***** EXTRAIT DU DOCUMENT *****

La haine du jeune roi va perdre Concini. Louis XIII et ses familiers, dont Charles de Luynes et Jean de Caumont, marquis de Montpouillan, ourdissent contre lui un complot. L’assassinat du maréchal est décidé au début de l’année 1617 ; le 24 avril, le capitaine des gardes, Nicolas de l’Hospital, marquis de Vitry, le fait abattre au moment où il entre au Louvre. Son corps, enterré à Saint-Germain-l’Auxerrois, est, le lendemain, exhumé par la populace, traîné par les rues, pendu, puis brûlé. Sans vergogne, Vitry et Luynes se partagent ses biens. Leonora est arrêtée quelques jours plus tard ; son procès commence en mai. Prévenue de lèse-majesté et de sorcellerie, elle est condamnée à avoir la tête tranchée et ensuite à être brûlée (juill. 1617).

Concini fut loin d’être le personnage machiavélique décrit par ses ennemis. Il semble avoir été le prétexte commode de la révolte des Grands contre le pouvoir monarchique, et Richelieu, dans ses Mémoires, lui reconnaît une véritable lucidité politique.

P. R.

➙ Louis XIII.

 F. Hayem, le Maréchal d’Ancre et Leonora Galigaï (Plon, 1910). / A. Franklin, la Cour de France et l’assassinat du maréchal d’Ancre (Émile-Paul, 1913). / G. Mongrédien, Leonora Galigaï : un procès de sorcellerie sous Louis XIII (Hachette, 1968).

concordat

Convention passée entre le Saint-Siège et les États de population catholique, en totalité ou en partie, sur la discipline, l’organisation ecclésiastique, à l’exclusion de la foi ou du dogme.



Généralités

Les plus anciens concordats de l’époque carolingienne, sous la forme de donations au Saint-Siège, auxquelles répondent des concessions faites par les papes aux souverains, touchent les élections épiscopales et abbatiales. Mais la forme juridique des conventions commence à se rapprocher de la forme actuelle au xiie s. avec la convention de Sutri (1111), signée par Pascal II et l’empereur Henri V, et surtout avec le concordat de Worms (23 sept. 1122), entre le pape Calixte II et l’empereur Henri V, qui met fin à la querelle des Investitures par la distinction de la juridiction temporelle et de la juridiction spirituelle des prélats.

***** DONNÉES ÉTUDIÉES *****

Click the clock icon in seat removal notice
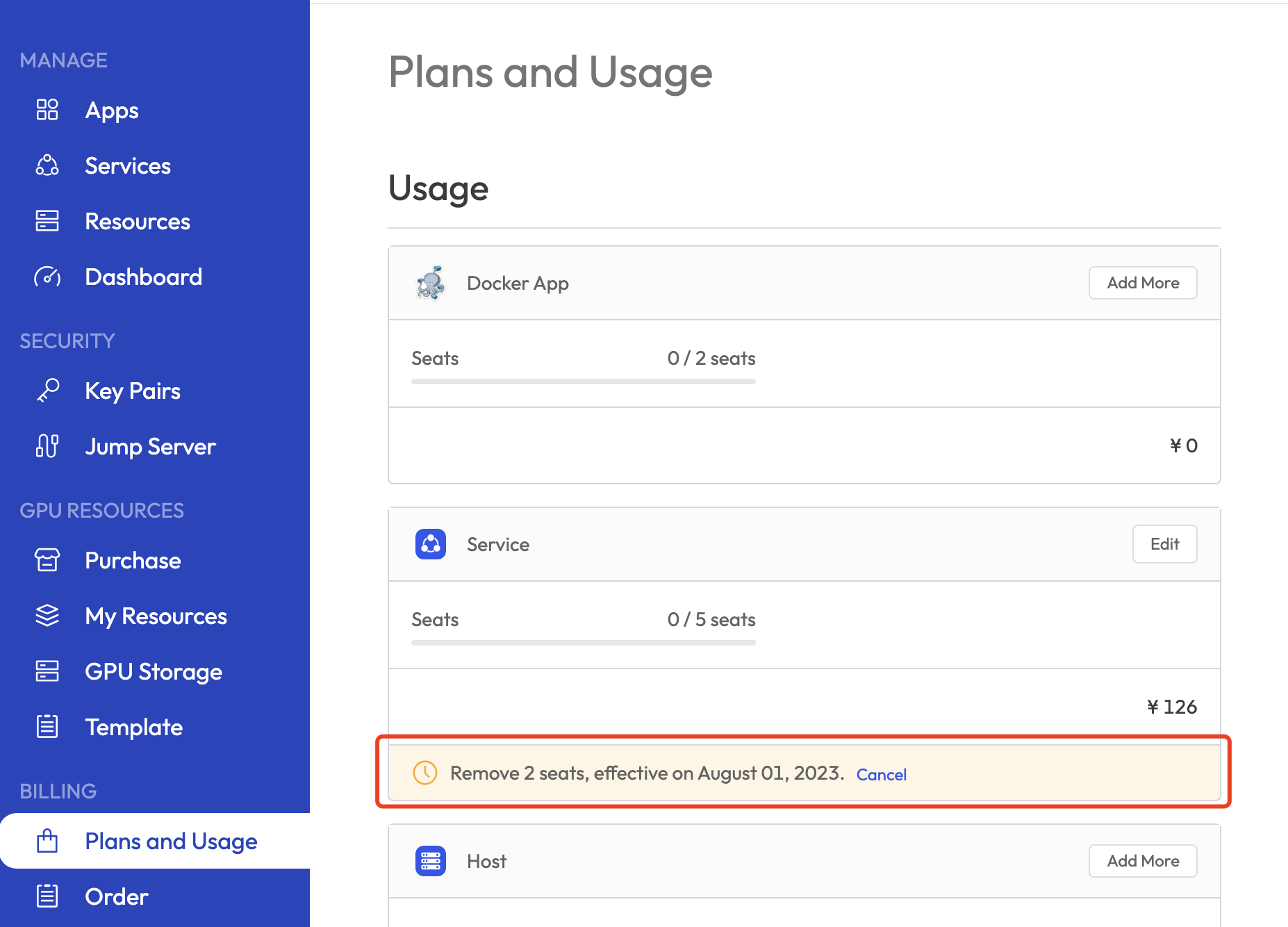 tap(425, 773)
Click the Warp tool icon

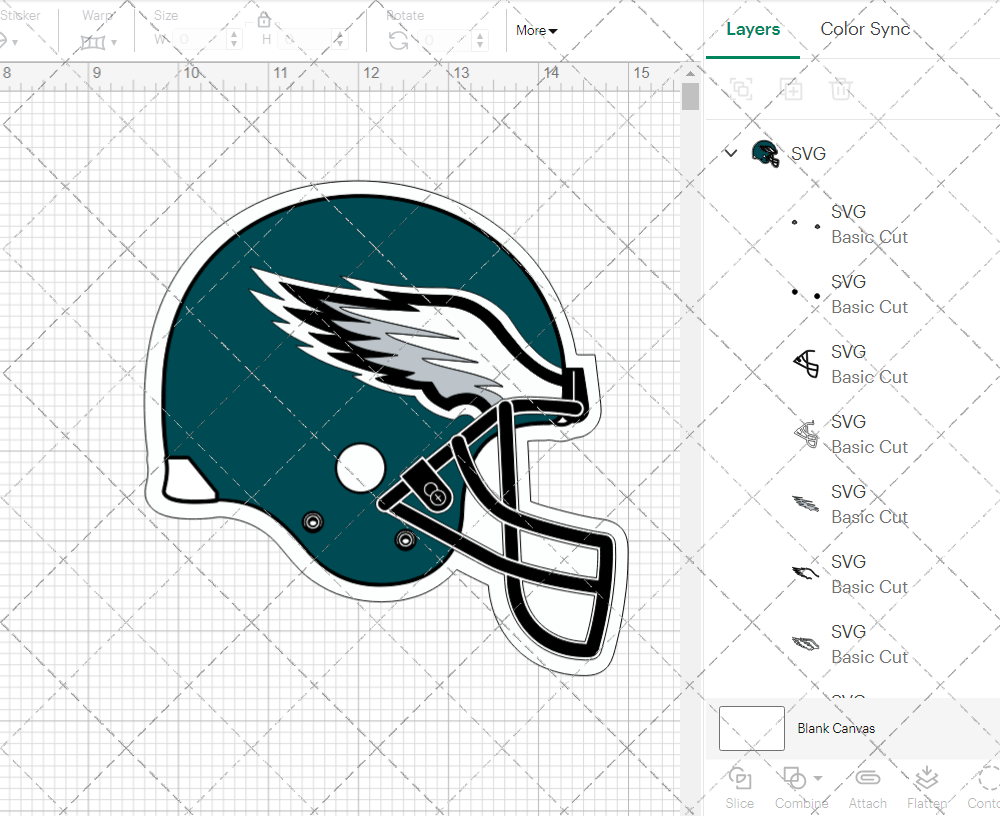[93, 41]
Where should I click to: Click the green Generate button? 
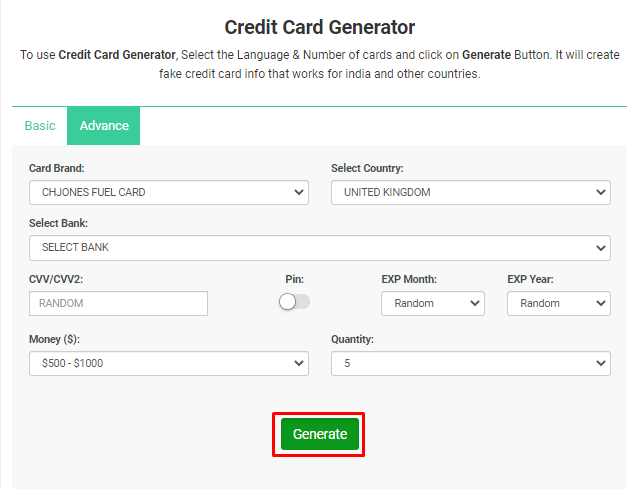320,434
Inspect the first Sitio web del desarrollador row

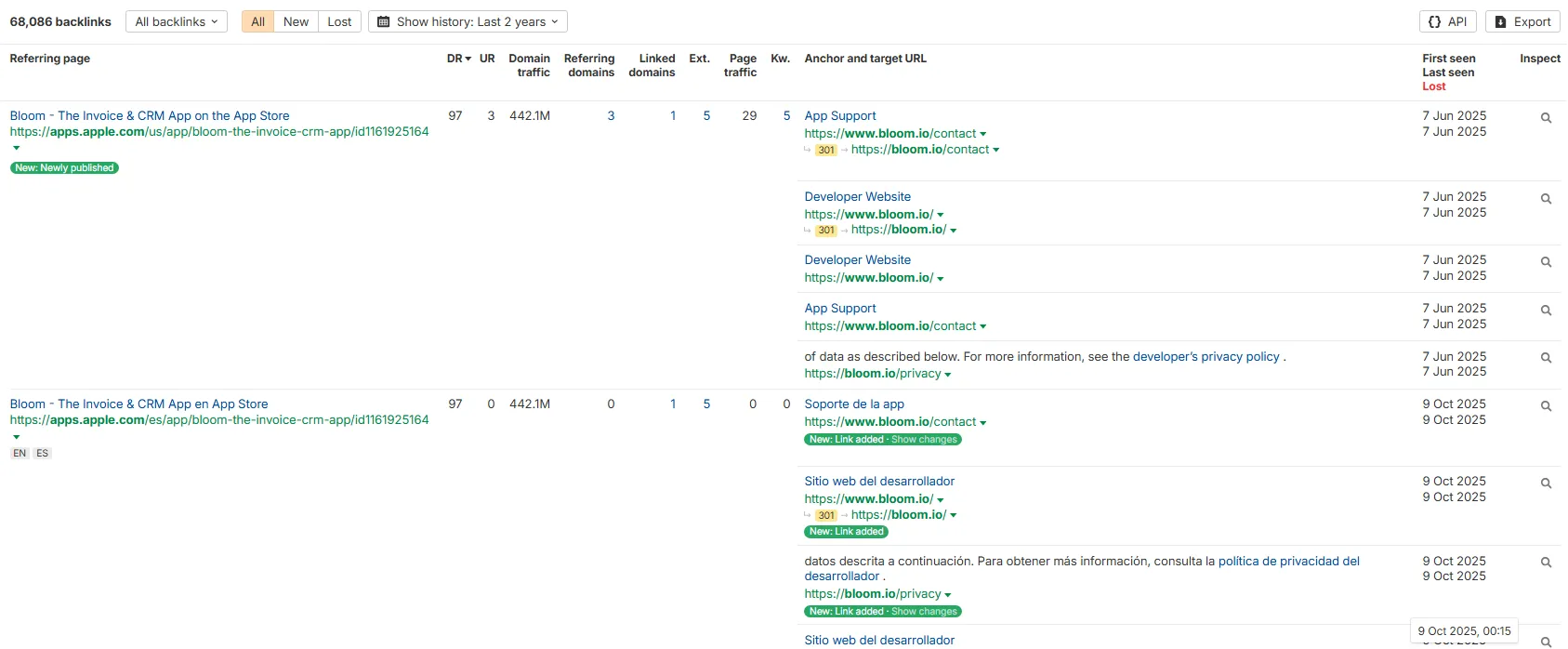pyautogui.click(x=1546, y=483)
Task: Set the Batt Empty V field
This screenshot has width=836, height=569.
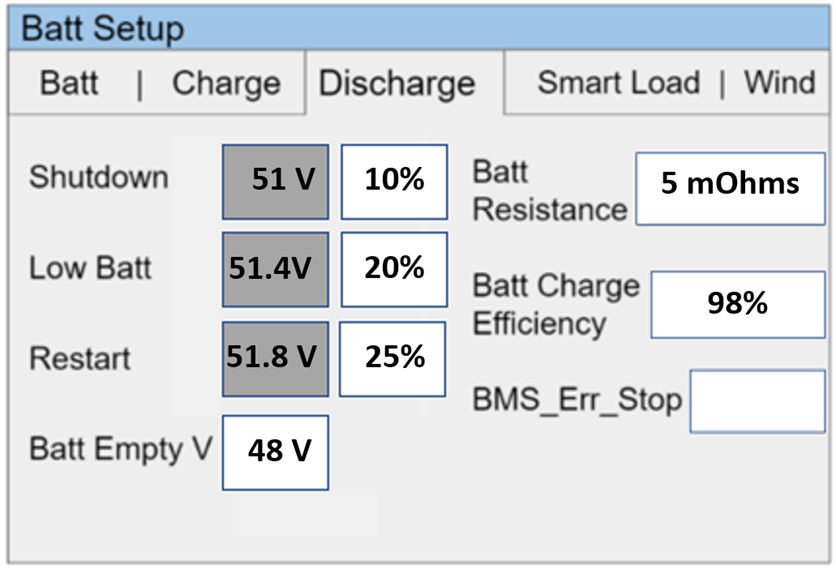Action: pos(275,452)
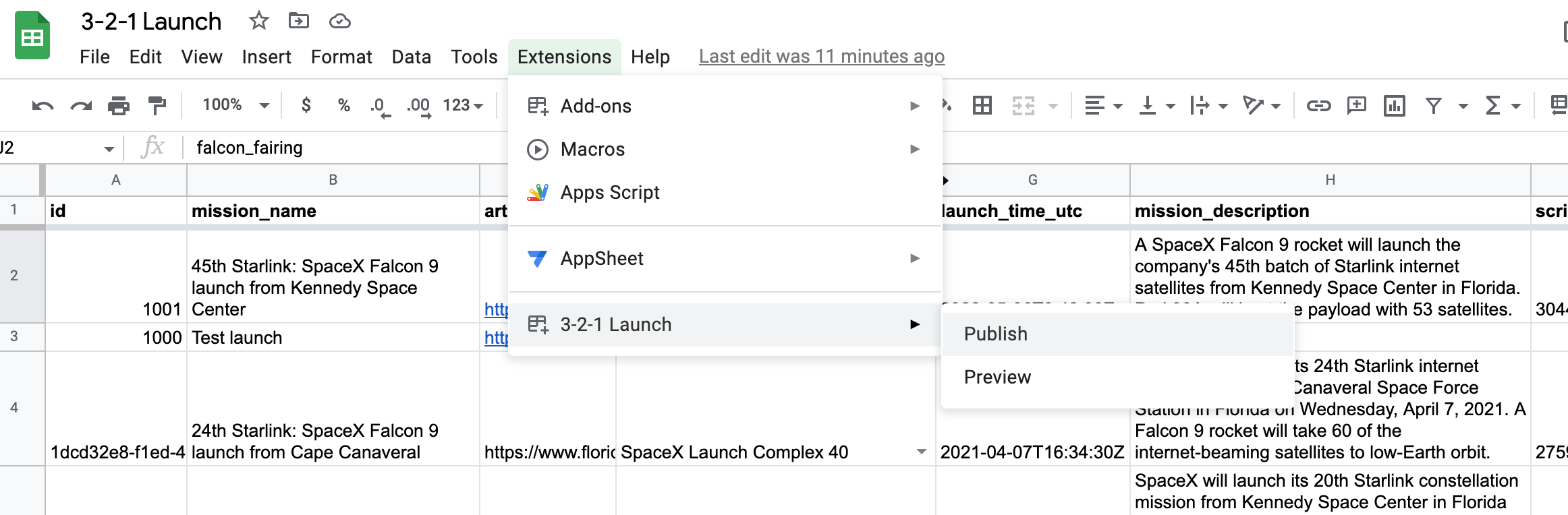Open the Last edit history link
Screen dimensions: 1568x515
click(x=821, y=57)
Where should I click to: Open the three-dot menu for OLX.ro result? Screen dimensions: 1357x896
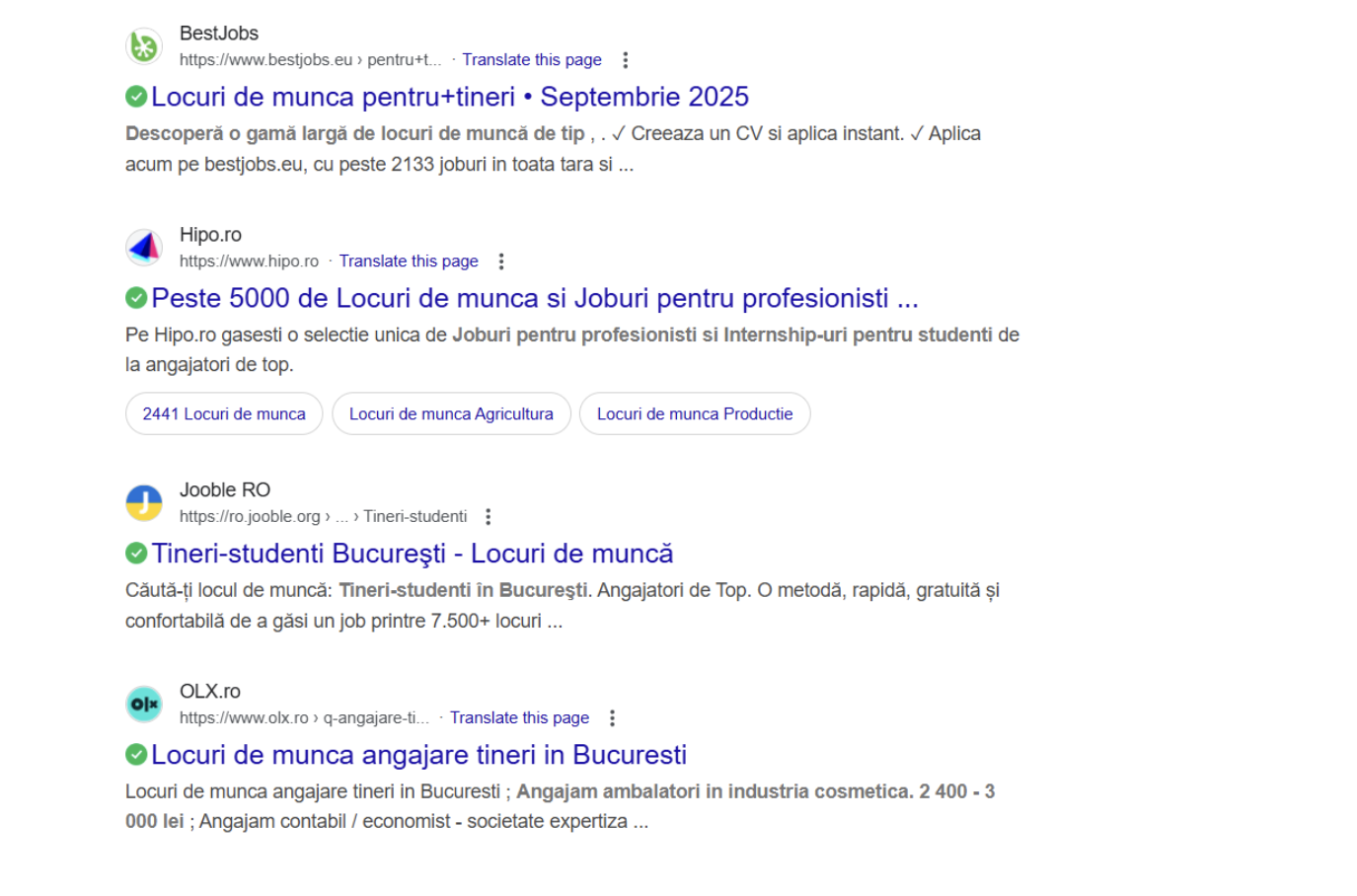pyautogui.click(x=612, y=718)
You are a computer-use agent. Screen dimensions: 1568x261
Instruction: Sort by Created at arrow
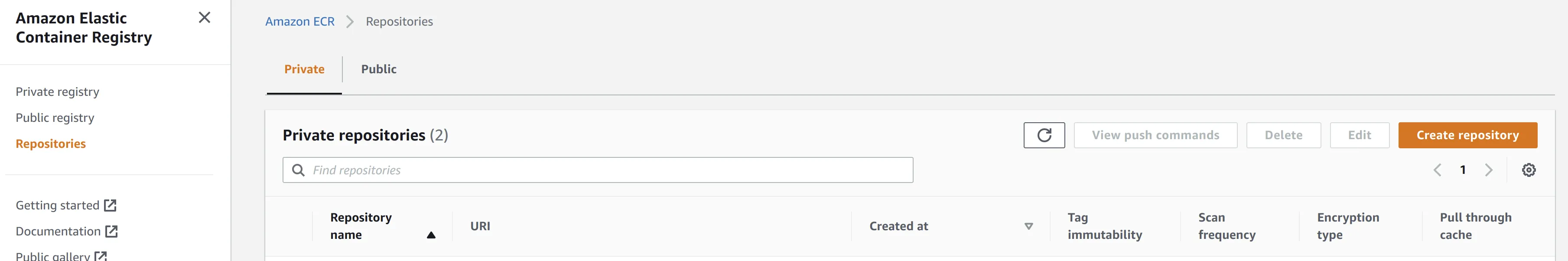(x=1028, y=226)
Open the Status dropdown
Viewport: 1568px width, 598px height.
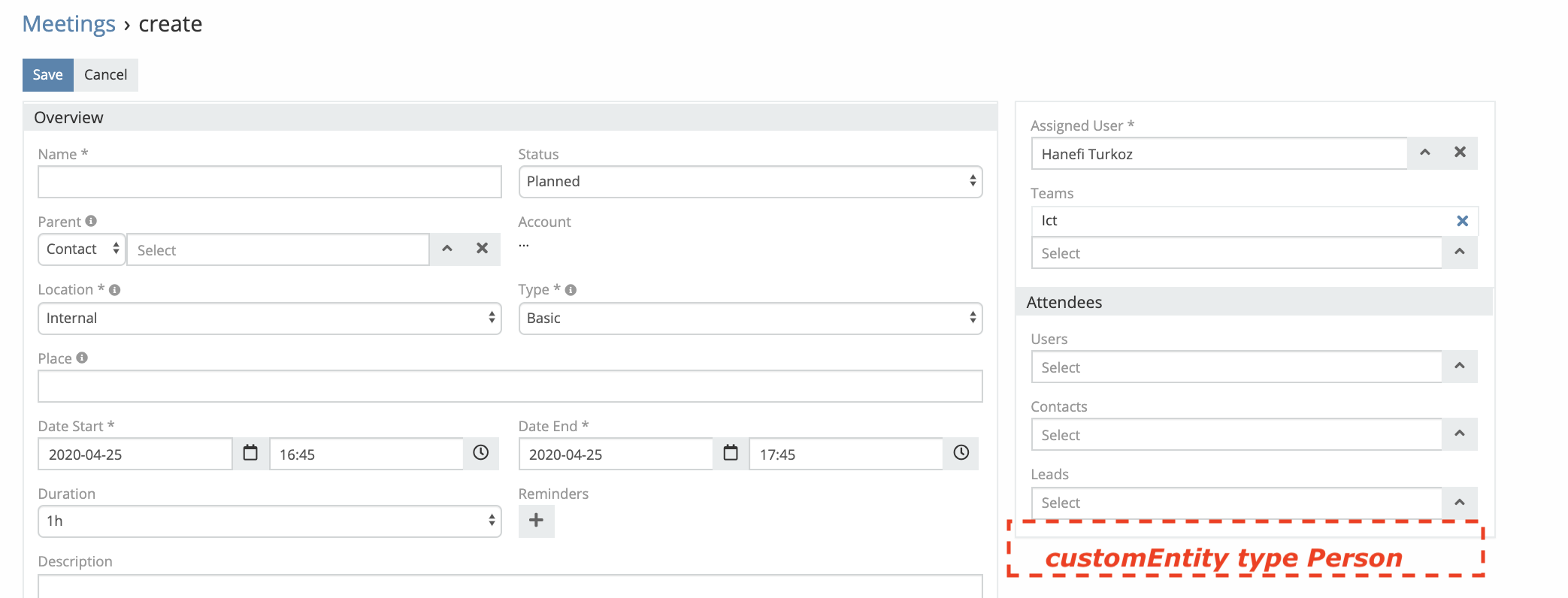coord(749,182)
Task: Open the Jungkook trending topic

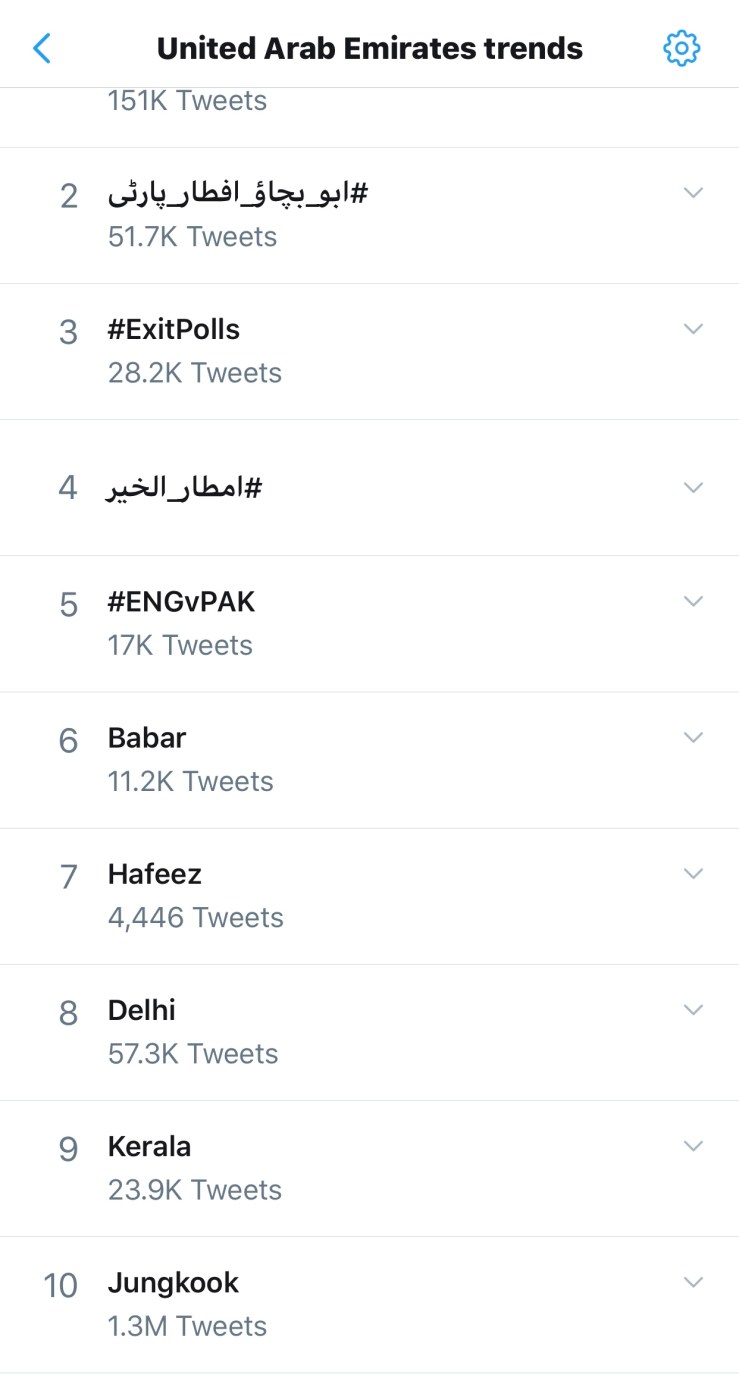Action: coord(173,1282)
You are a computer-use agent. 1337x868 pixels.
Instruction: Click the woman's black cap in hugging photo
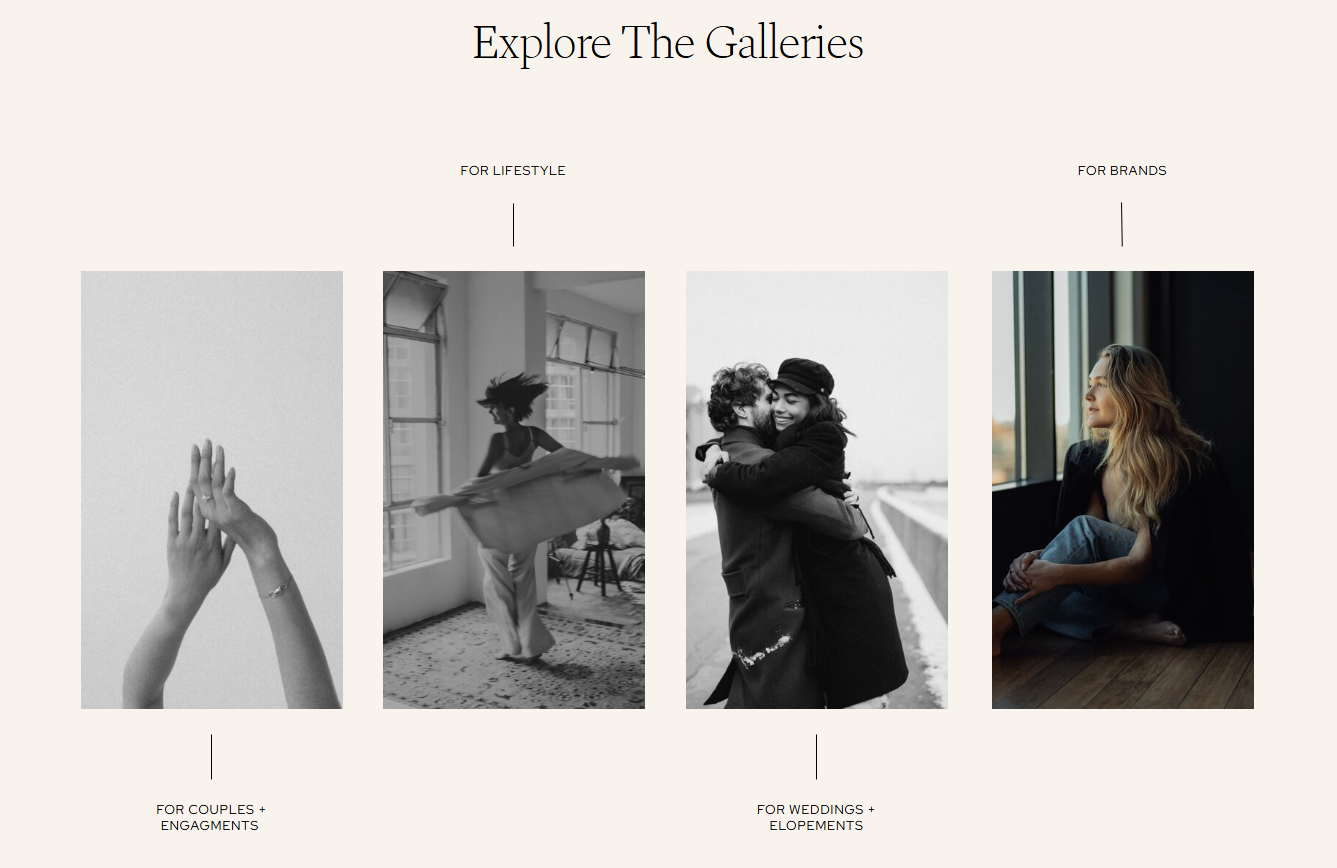(804, 376)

*****

### COMMENT PROCÉDER
Reproduisez mot pour mot le passage de l'extrait du document qui s'ouvre sur les mots « F. Hayem, le Maréchal » et se termine par « ou du dogme. ». Ces items viennent d'une autre source.

### RÉSULTAT OBTENU
F. Hayem, le Maréchal d’Ancre et Leonora Galigaï (Plon, 1910). / A. Franklin, la Cour de France et l’assassinat du maréchal d’Ancre (Émile-Paul, 1913). / G. Mongrédien, Leonora Galigaï : un procès de sorcellerie sous Louis XIII (Hachette, 1968).

concordat

Convention passée entre le Saint-Siège et les États de population catholique, en totalité ou en partie, sur la discipline, l’organisation ecclésiastique, à l’exclusion de la foi ou du dogme.